Launching proceedings was President Egils Levits. After some ruminations on his favorite subject - the constitution - he turned his attention to the 100 Saeima deputies.
"The Saeima has been given ample opportunity to set the political agenda and to be the center of the constitutional order. However, the question is whether in practice, in constitutional reality, the Saeima is as influential and strong as in the text of the constitution," he said.
Politicians can easily fall victim to the temptations of populism and short-termism due to pressure from media and particularly social media, he said, while urging them to do otherwise.

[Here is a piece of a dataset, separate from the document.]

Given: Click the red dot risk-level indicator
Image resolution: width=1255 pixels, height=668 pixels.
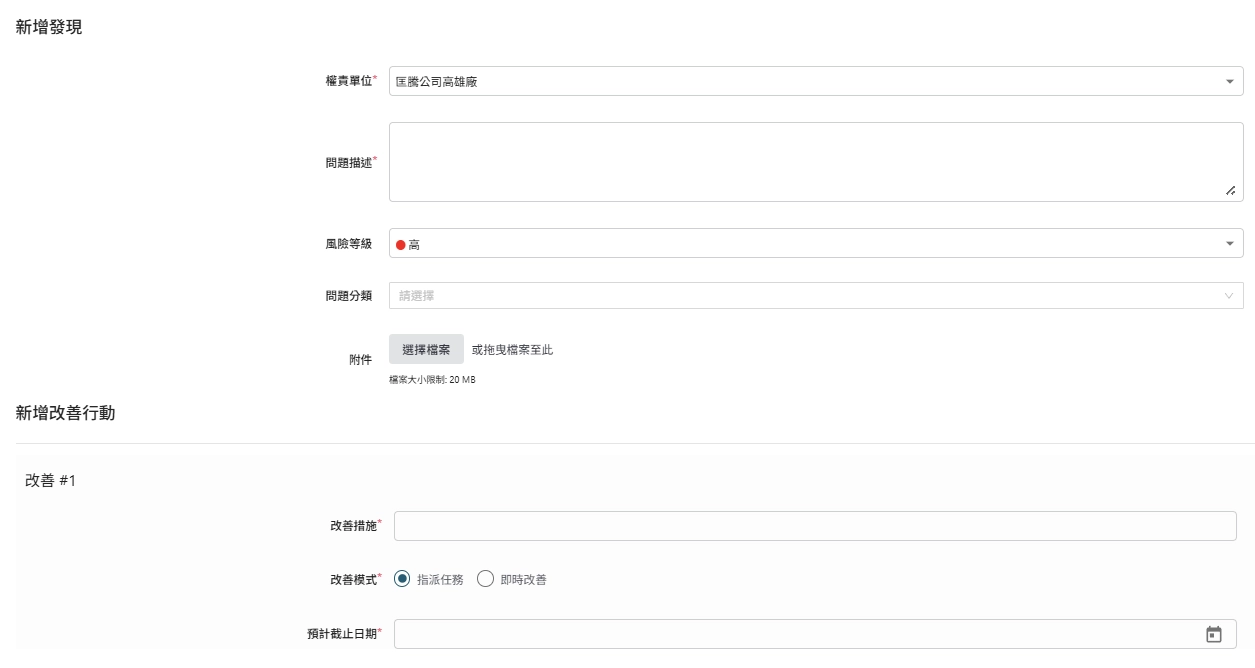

"Parliamentary democracy must be strong, capable of responding to today's challenges and demonstrating its effectiveness and efficiency. Therefore, I would like to ask for support and encouragement for any initiative aimed at strengthening the Saeima and improving its quality."
The President also indicated his willingness to get hands on and use his right as President to ''raise issues of national importance" for discussion in parliament which he hoped would be solved by the end of the next Spring session of parliament.
Specifically he identified financial support for public service media (which includes LSM), as a priority, saying "Rapid progress must be made with the adoption of a new, dedicated Public Media Law to ensure transparent and good governance of public media,"
His second item was "a need for improvements to promote active and innovative political parties. The funding of political parties from the state budget should be increased in order to reduce the dependence of political parties on private donors and their interests."
Third, the Saeima and the government "must jointly seek solutions for the development of higher education and science. We need to be able to create an excellent and forward-looking system of higher education that fosters science, innovation and the economy," said the President.
Item number four on his to-do list was finding "solutions to combat economic crime" and in particular improving procedural laws so that court cases can move much faster than at present, when cases can take years to make their way through the legal system,
Finally, Levits returned to constitutional matters and an idea he has repeatedly floated in the past: the possible creation of an independent state council "to support and strengthen the Saeima in its legislative work, in order to ensure the quality of laws required by the people of Latvia today and to focus legislation on the sustainability of the state."
"Serious consideration" should be given to establishing such a body, Levits said, adding that it could "bring new, modern levels of quality directly into the legislative process."
He left parliamentarians with a broad hint that he would like to see a budget in place before the November 18 independence day holiday before leaving them to get on with the 33 items on the first day's agenda.